=== Begin Enclosure ===

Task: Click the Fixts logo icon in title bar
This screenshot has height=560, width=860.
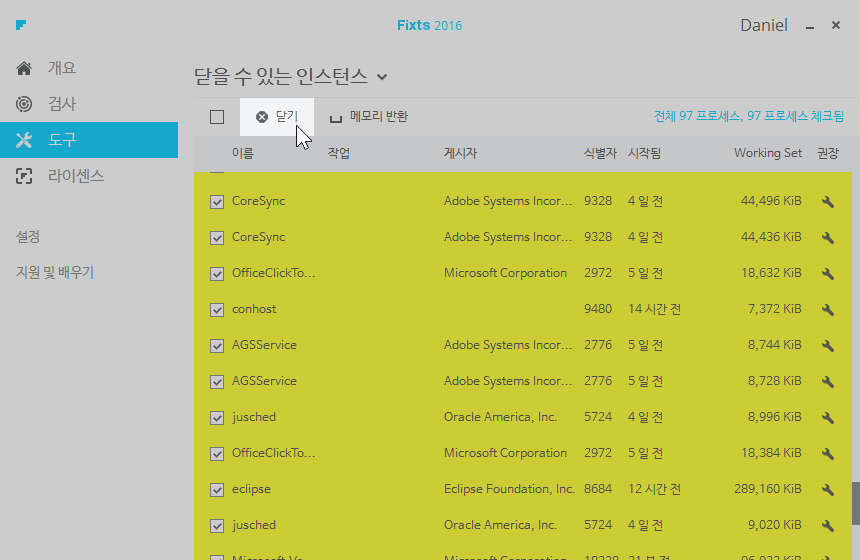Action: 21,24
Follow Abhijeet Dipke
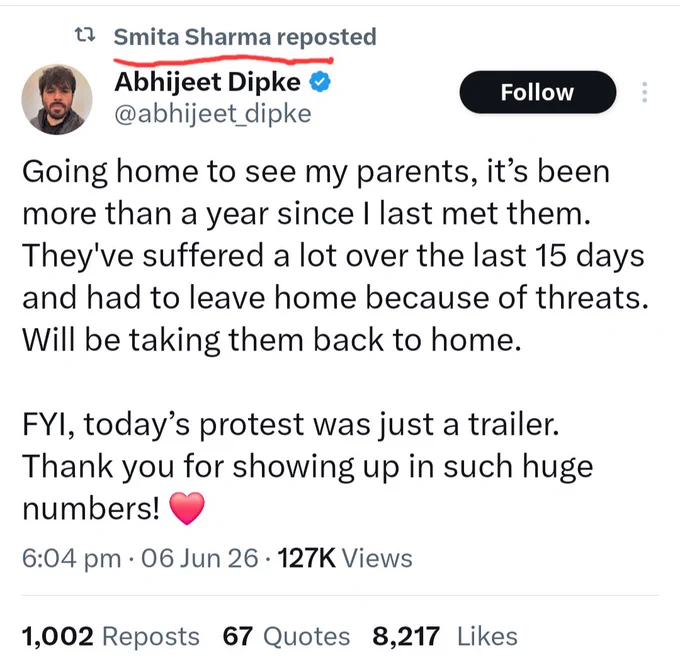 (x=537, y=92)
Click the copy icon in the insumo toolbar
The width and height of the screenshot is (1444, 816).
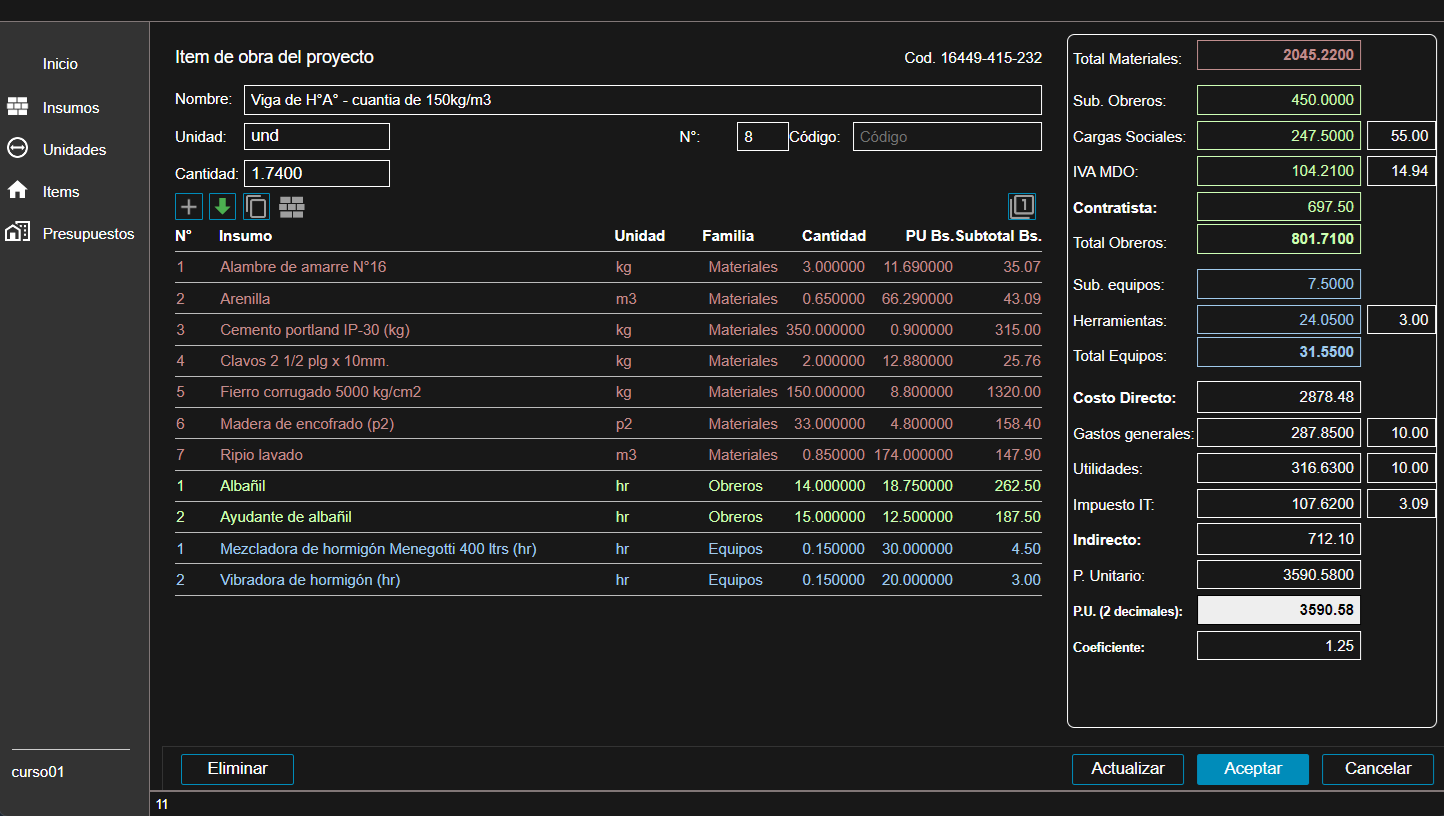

=== End Enclosure ===

Each line that holds the word "Click" should be extracted from the records.

• _Answer section_
Task: Click the Fixts logo icon in title bar
Click the copy icon in the insumo toolbar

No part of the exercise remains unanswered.